Серафима однажды сказала с внезапной досадой:

- У тебя голос меняется, когда ты с ним разговариваешь. Ларка, смотри...

- А что смотреть?

- Кинет.

Она сморщила пористый крупный нос.

- Ну и пусть кинет, - Лариса с демонстративной беспечностью пожала плечами. - Начихать. Да ладно, Фима, не переживай. В конце концов, что я такого теряю?

И видя, как Серафима уткнулась сиреневыми своими лохмами в клавиатуру, торопливо добавила, почему-то чувствуя себя виноватой:

- Ну я пока ещё сама ничего не знаю. Ну что ты, Фима? Там видно будет...

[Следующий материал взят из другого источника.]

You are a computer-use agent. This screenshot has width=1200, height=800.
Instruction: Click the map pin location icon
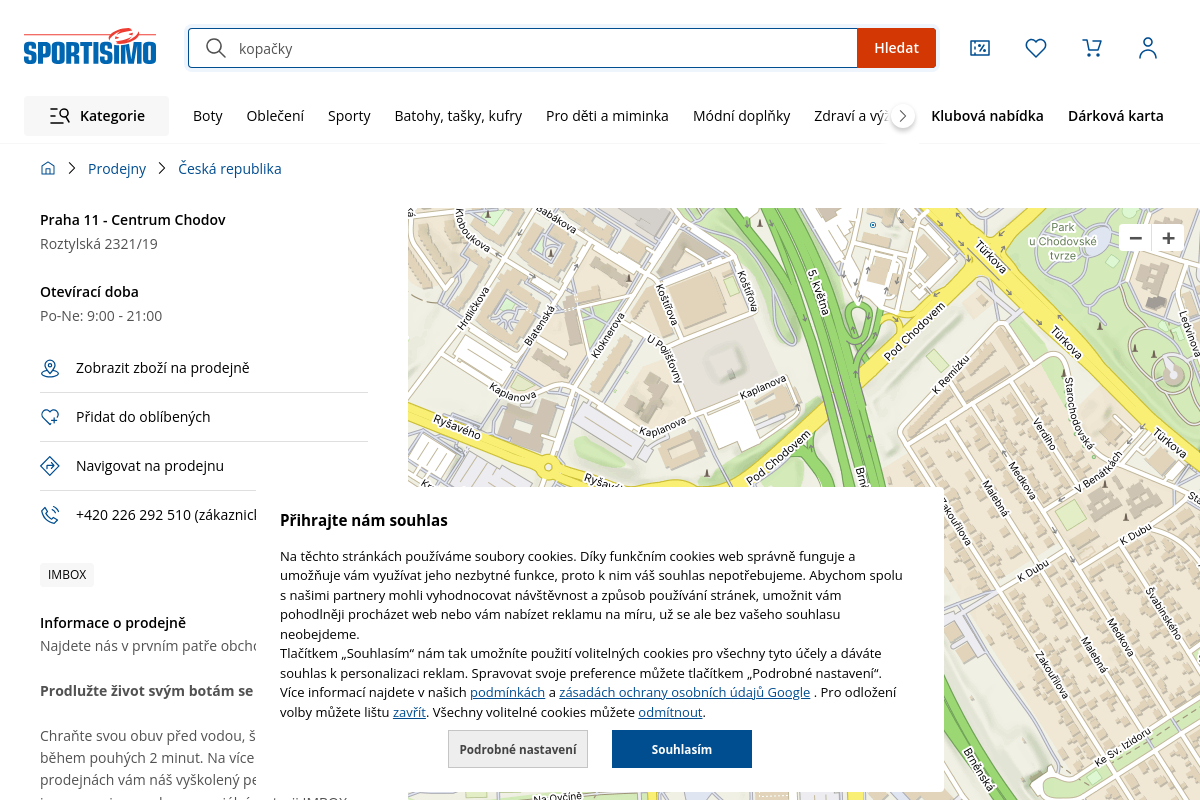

Беспечность её, конечно, была наигранной. Просто ей не доводилось раньше общаться с такими людьми, как Георг. Складывалось впечатление, что он знает - все. Зашла как-то речь об истории Франции: битва при Кресси состоялась, оказывается, в 1346 году, битва при Азенкуре, когда французы были разбиты, в октябре 1415-го, в 1431 Жанну д'Арк сожгли в Руане по обвинению в колдовстве, реабилитирована процессом 1456 года, в начале двадцатого века причислена к лику святых. Церкви герои не требуются, церкви нужны только мученики. Для Франции, кстати говоря, это вообще характерно. Еще Меровинги (была такая династия) соединили беспечность галлов и ярость германских племен. Экзальтированность, которая при этом возникла, обрела форму государственного романтизма. Отсюда - безудержная экспансия наполеоновских завоеваний. Но отсюда же и странный талант схватить суть явления. Понимать мир не разумом, а прежде всего - пылкостью сердца. Когда в восьмидесятых годах прошлого века взорвался в Индонезийском архипелаге вулкан Кракатау, колоссальные выбросы пепла изменили состояние атмосферы. Закаты были тогда необычного насыщенно-яркого цвета, и увидели это, разумеется, практически все, но художественно выразили только французские импрессионисты, положив тем самым начало новому направлению в живописи. Не случайно их в тогдашнем мире считали уродами. Все по-настоящему новое выглядит в момент зарождения как уродство. Христианство первоначально возникло из искажений иудаизма; первые невзрачные млекопитающие казались уродами среди могучих рептилий. Где однако теперь древнее Еврейское царство, блиставшее славой, и куда делись хищные, покрытые костной броней динозавры?